## 提示文
---*---
一般的にセキュリティ対策とは、セキュリティの脅威が顕在化しないよう未然に防ぐ、予防的なことが中心になります。しかしながら、変化の激しいセキュリティ環境において、さまざまなリスクにあらかじめ対処するのは困難です。よって、セキュリティ上の問題に対して、事後的な対応(インシデントレスポンス)を重視する企業が増えています。
本コラムでは、こうしたインシデントの影響を最小限に抑えるインシデントレスポンスの基本について、計4回にわたり説明します。
インシデントとは
インシデントとは、国際規格(ISO 22300)によると、「中断・阻害、損失、緊急事態又は危機になり得る又はそれらを引き起こし得る状況」と定義されています。わかりやすく言えば、「非常にまずいような状況」でしょうか・・・。
そして、情報セキュリティインシデントとは、「望まない単独若しくは一連の情報セキュリティ事象、又は予期しない単独若しくは一連の情報セキュリティ事象であって、事業運営を危うくする確率及び情報セキュリティを脅かす確率が高いもの」と、国際規格(ISO/IEC 27000)で定義されています。これは、「非常にまずい情報セキュリティ事象が起こっているような状況」だと言えそうです。
さらに、ここで明確にしておきたいのが、「情報セキュリティ事象」です。国際規格では、「情報セキュリティ方針への違反若しくは管理策の不具合の可能性、又はセキュリティに関係し得る未知の状況を示す、システム、サービス又はネットワークの状態に関連する事象」。かなりわかりづらい定義ですが、情報セキュリティインシデントになる前の「情報セキュリティ上で問題になりそうな状況」のように思えます。
たとえば、不正アクセスかもしれない状況を見つけたら、それは情報セキュリティ事象です。しかし、それで情報漏洩等の被害が起こっているようであれば、それは情報セキュリティインシデントになります。
---*---
## データ
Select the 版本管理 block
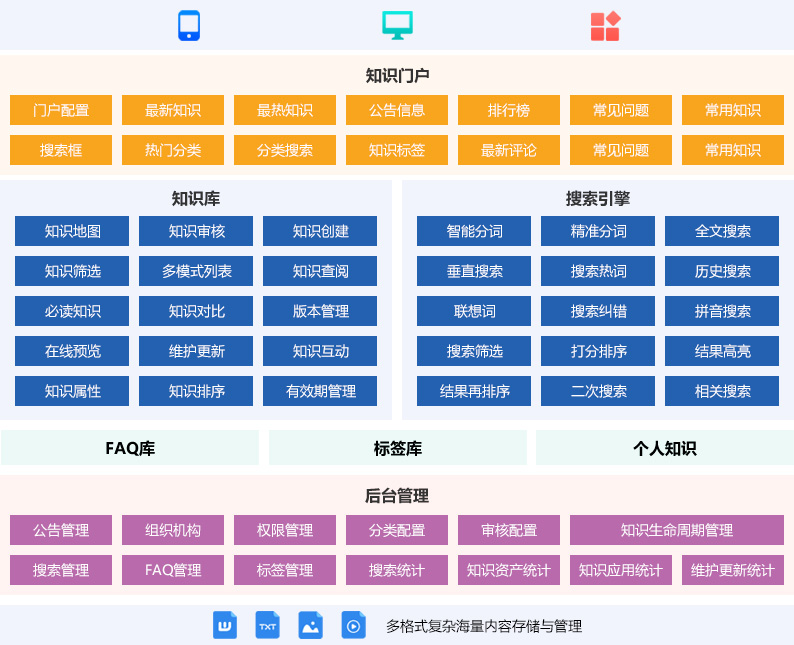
---*---
提示文のうち、「そして、情報セキュリティイン」から「うな状況」だと言えそうです。」までの部分をそのまま書き出してください。

## 演習の結果
そして、情報セキュリティインシデントとは、「望まない単独若しくは一連の情報セキュリティ事象、又は予期しない単独若しくは一連の情報セキュリティ事象であって、事業運営を危うくする確率及び情報セキュリティを脅かす確率が高いもの」と、国際規格(ISO/IEC 27000)で定義されています。これは、「非常にまずい情報セキュリティ事象が起こっているような状況」だと言えそうです。